IN another era, or with different parents (even Uncle and Aunty would do), LL could have been a formidable Talmudic scholar. He sways when he speaks. He reasons in singsong. He puzzles through quandaries with passion and patience, working each to its logical conclusion. My five-year-old son sometimes strokes an invisible beard.

There are and will be, no doubt, other intellectual outlets for this would-be-bocher (my own vision includes him becoming a doctor who uses his powers of money-making for the good of the world–say, repairing fistulas on women who have been excommunicated from their tribes in Africa). Seeing as he was born and therefore constantly subjected to the kind of people who would choose to give him the name of one of the great scientists to defy the theistic worldview, it is probably unsurprising that despite his frummy inclinations, he has more than once found himself arguing with his kindergarten Hebrew school teachers who dared to use the masculine pronoun in reference to God.

On the other hand, what better way to rebel against parents who spout heresy than becoming a rabbi? Preferably an Orthodox one?
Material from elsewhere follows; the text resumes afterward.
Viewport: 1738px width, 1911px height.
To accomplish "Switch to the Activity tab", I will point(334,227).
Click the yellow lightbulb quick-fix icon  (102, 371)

He can tell me my clothes are too skanky–

My dishes aren’t kosher enough–

And I should put a shmata on my head–

He can tell me he has to leave his twelve babies at my house on Shabbos because there’s no eruv to push them around in strollers.
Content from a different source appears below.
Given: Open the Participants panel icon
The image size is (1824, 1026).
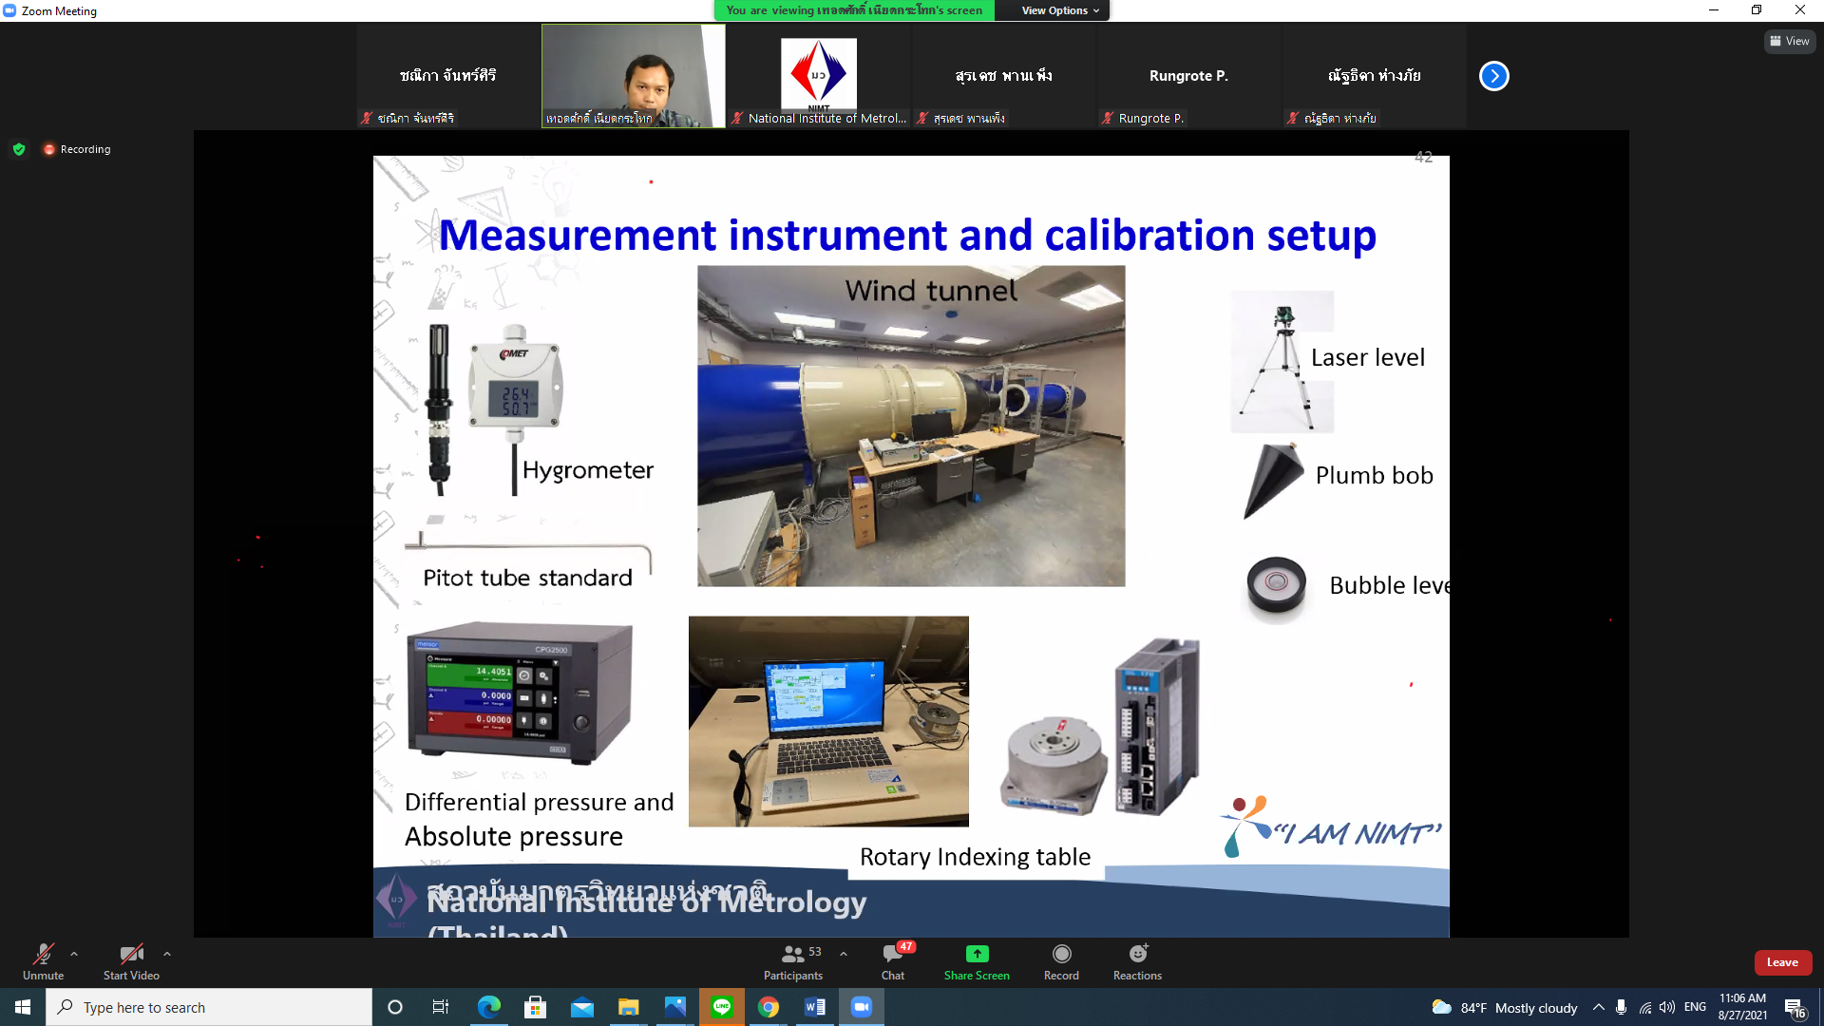Looking at the screenshot, I should click(792, 955).
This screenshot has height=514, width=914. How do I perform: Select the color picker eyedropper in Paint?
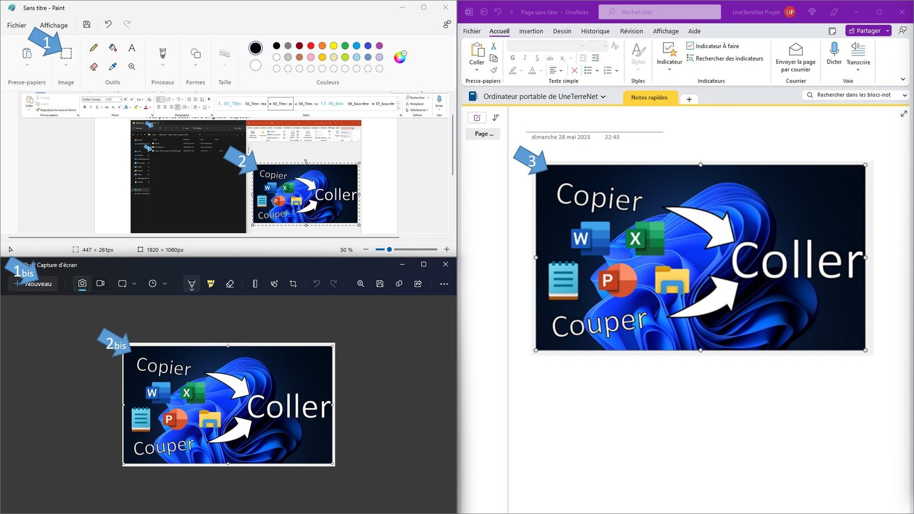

An Orthodox rabbi: it’s worse than a gun-toting Republican!

Today as he was reciting the Fibonacci Sequence, shokeling as he is wont to do, I interrupted him to ask if he would like to try public school. As luck would have it, there’s one across the street! A good one! He wouldn’t have to travel halfway across the state in a bus that might one day, like yesterday, decide to be 1.5h late, leaving me to wait in an empty parking lot with a crying, hungry, sockless baby and 3 year old who had nothing to do to amuse himself while waiting but repeatedly pee on a tree. (“That tree’s going to grow so big and strong, Mama!”). His friends would be our neighbors, and if they fed him a McPorko sandwich layered with animal-rennet muenster and calamari, followed by smores made with gelatin-puffs, wouldn’t that be a small price to pay in exchange for him attending a free, close (good!) school and slim chance of him becoming a rabbi-son who won’t call me up on a telephone on a Saturday until Avraham, Yitzchak, and Yaakov lit up the sky?
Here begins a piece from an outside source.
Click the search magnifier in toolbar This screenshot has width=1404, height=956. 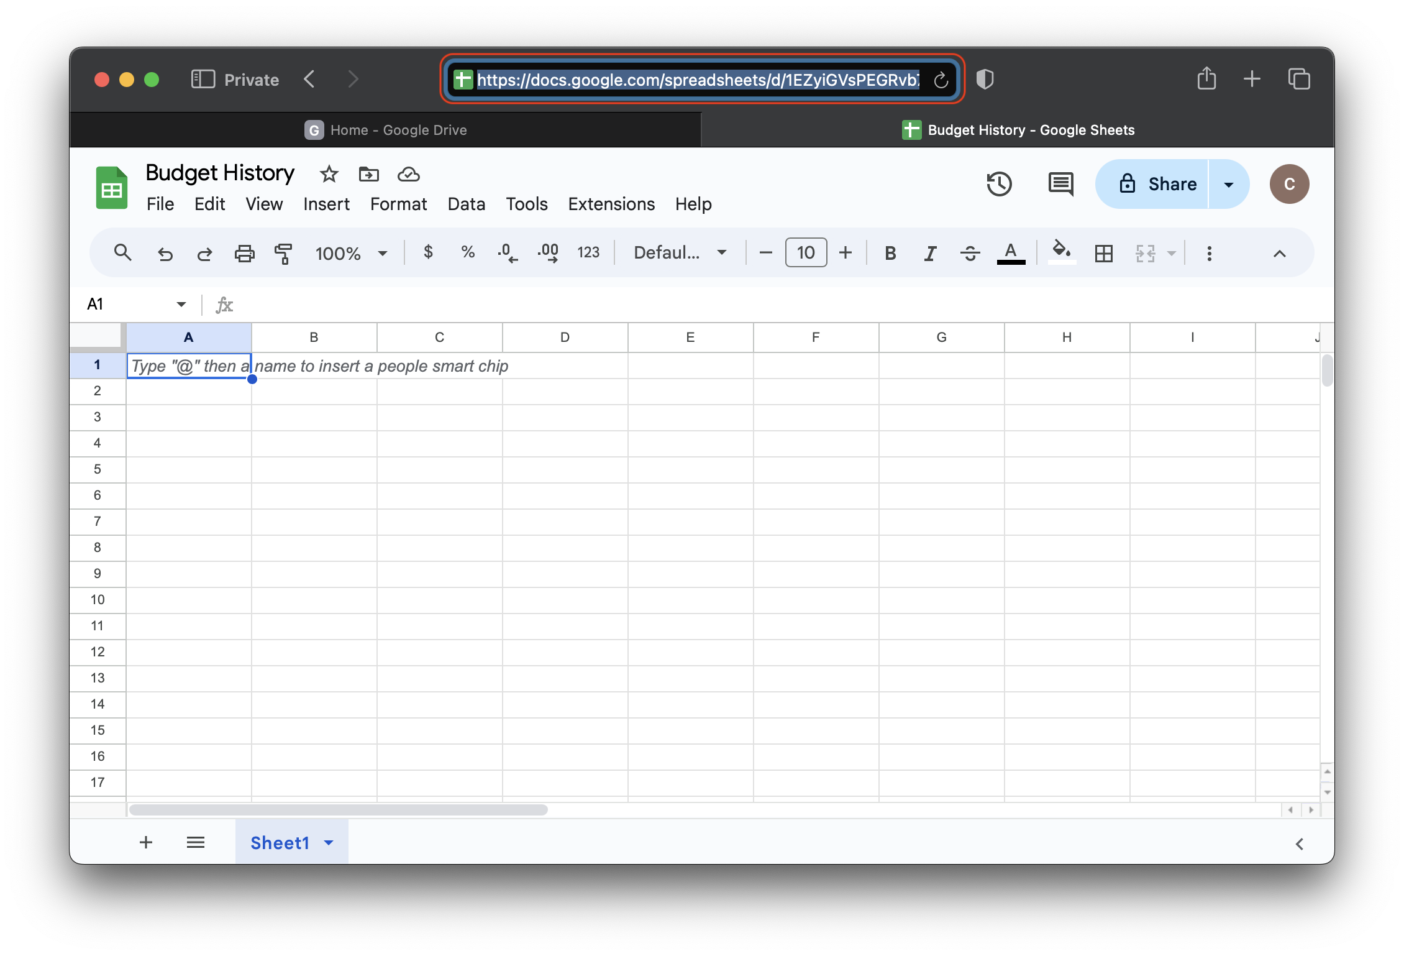(122, 253)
LL immediately veered from “17711, 28657, 46368 . . .” to “Ma Neshtana” as though I had flicked a light-switch. There was an inherent threat in that conversion from numbers in the 10 thousands to 4 little questions. I shut up.

I think we had better stick to Jewschool. At least there he’ll question authority–

as he did recently: “Why did you say God is here and God is there? Didn’t you know that Nietzsche killed him??”



6 responses »

  1. I think your LL might be the only 5 year old to be friends with Nietzsche (at which I chuckle); I fear that LL may know Nietzsche better than some of my students (at which I groan)! 😉

  2. He’s a funny kind of kid. I think his walking around the house shouting prayers at the top of his lungs (“Loud is good, Mama–that’s what my teacher said”) (he is very shy in public and whispers–or better yet, mouths the words to most things much of the time) is going to kill, and I do mean KILL, his father.